Required work:
Pick out all lines with the word "agent" from the records that follow.

───── Material for the task

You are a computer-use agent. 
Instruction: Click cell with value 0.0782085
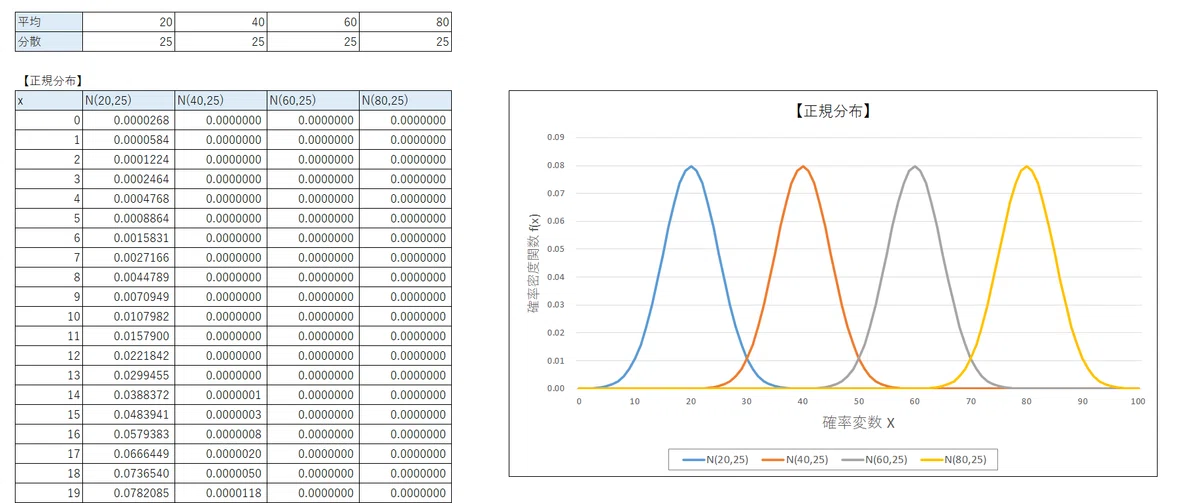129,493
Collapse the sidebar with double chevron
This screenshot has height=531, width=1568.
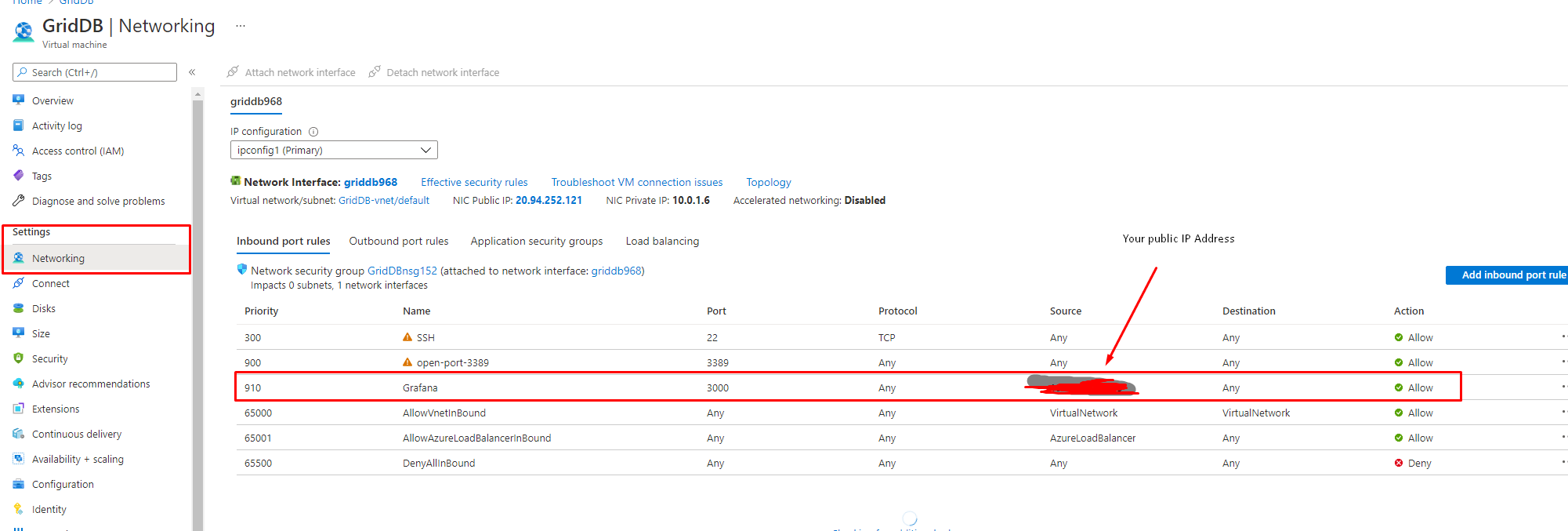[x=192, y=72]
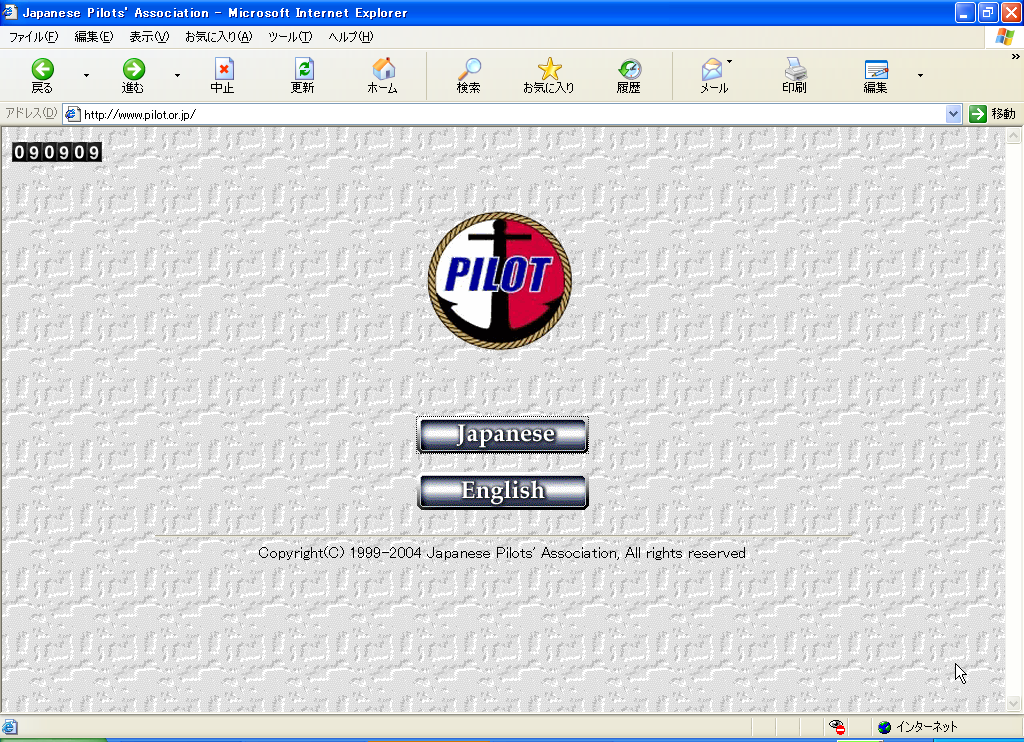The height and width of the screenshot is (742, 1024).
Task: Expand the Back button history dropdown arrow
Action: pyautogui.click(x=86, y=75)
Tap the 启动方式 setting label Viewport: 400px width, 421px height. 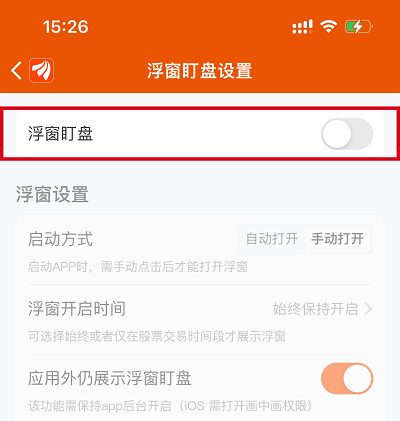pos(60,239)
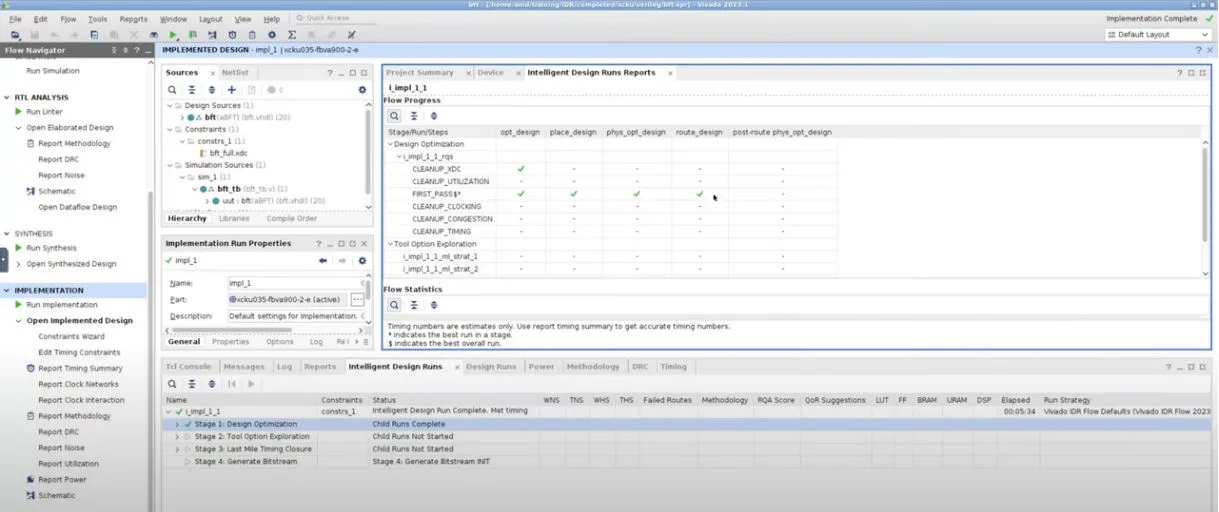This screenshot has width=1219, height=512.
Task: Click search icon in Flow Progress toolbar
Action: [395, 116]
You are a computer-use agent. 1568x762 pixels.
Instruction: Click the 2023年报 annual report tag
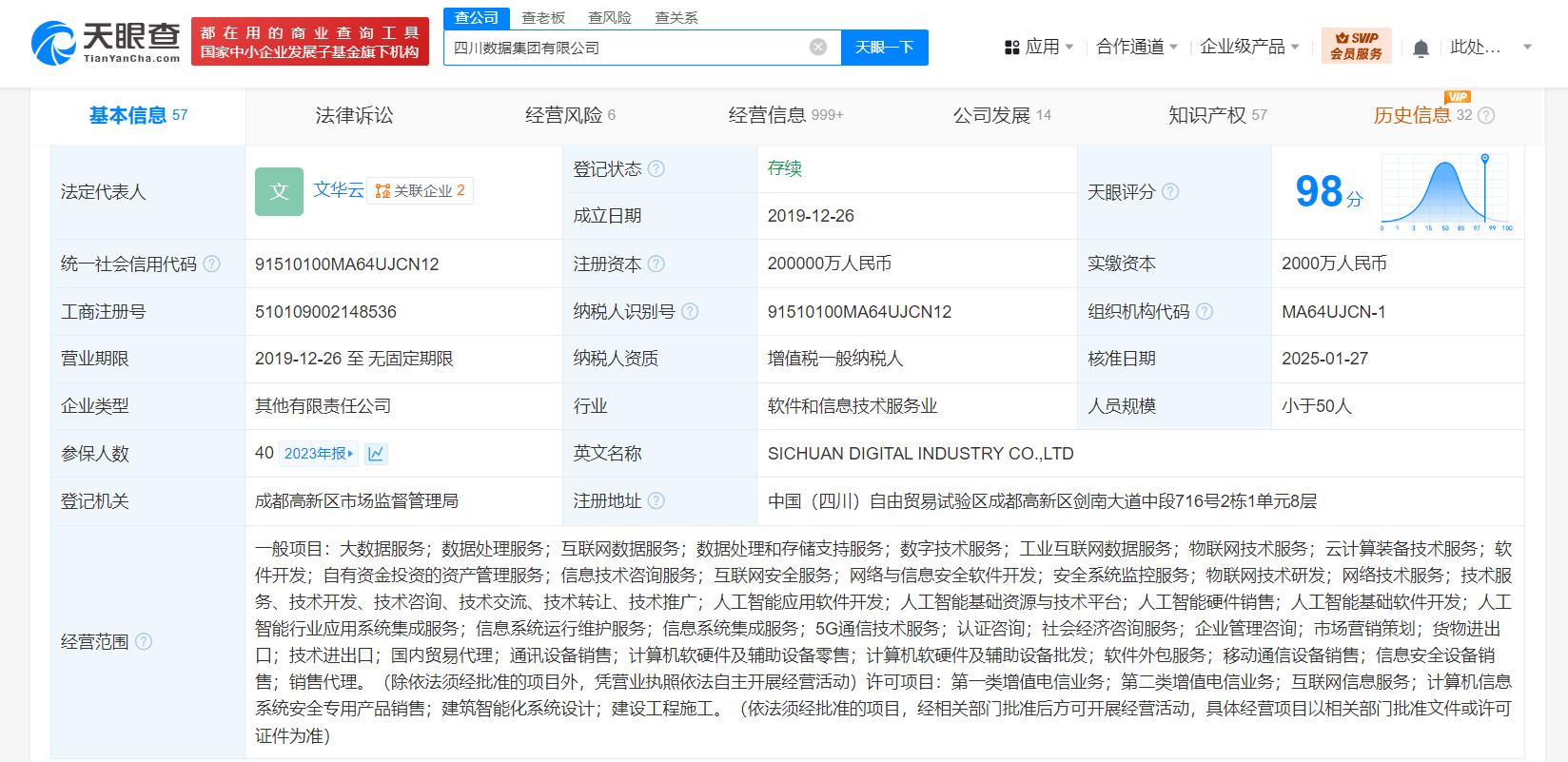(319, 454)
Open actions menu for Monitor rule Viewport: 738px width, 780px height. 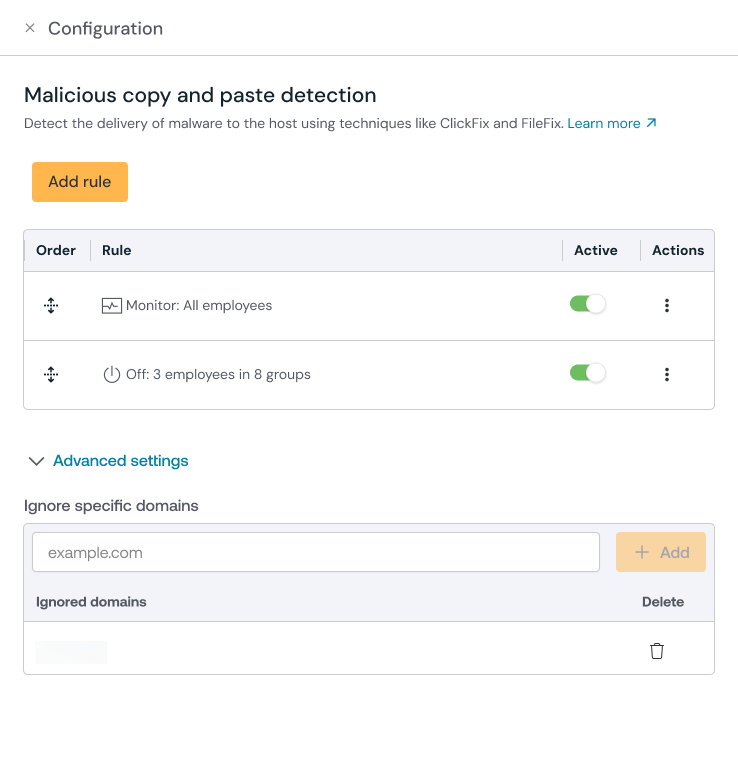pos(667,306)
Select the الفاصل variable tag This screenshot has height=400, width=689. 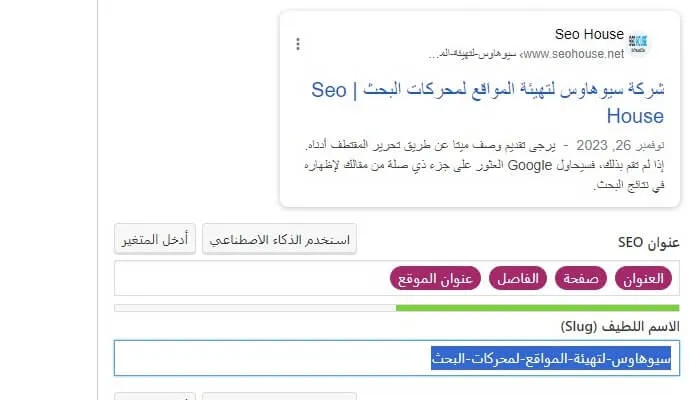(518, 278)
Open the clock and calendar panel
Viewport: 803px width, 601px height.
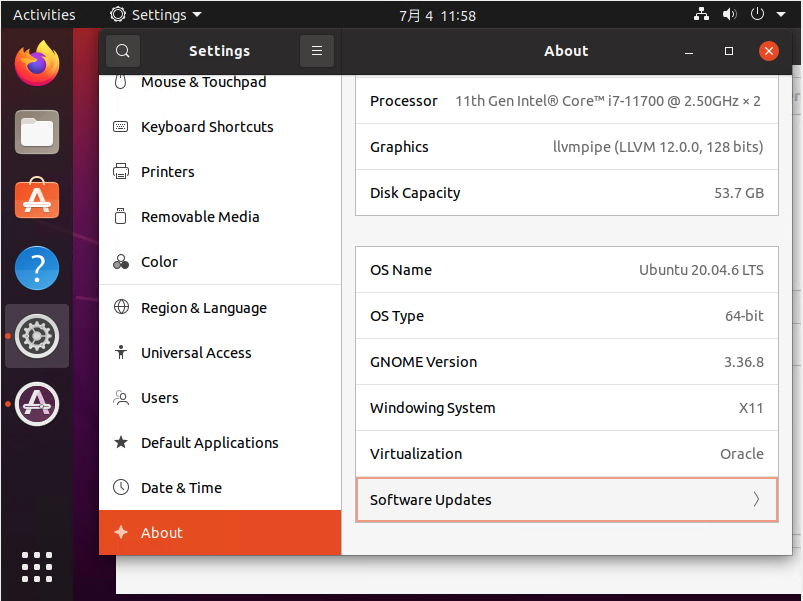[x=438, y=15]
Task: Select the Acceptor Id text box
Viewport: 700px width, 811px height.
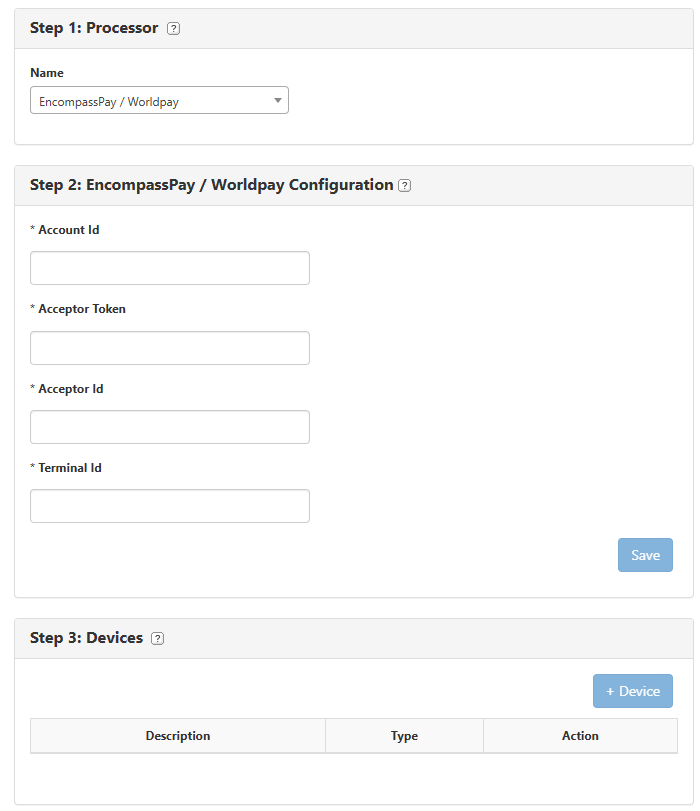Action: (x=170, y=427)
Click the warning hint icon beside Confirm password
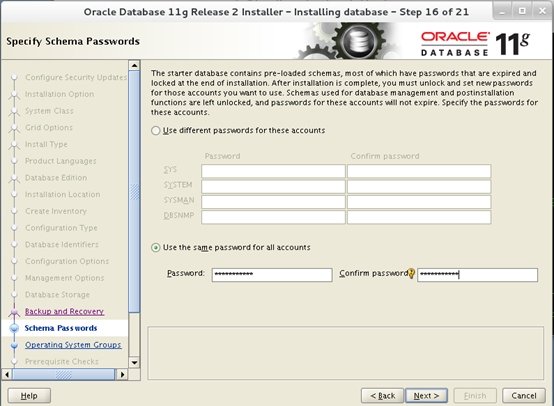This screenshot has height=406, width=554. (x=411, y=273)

──────────

Your solution:
You are a computer-use agent. 
You are a computer-use agent. 1568x762 pixels.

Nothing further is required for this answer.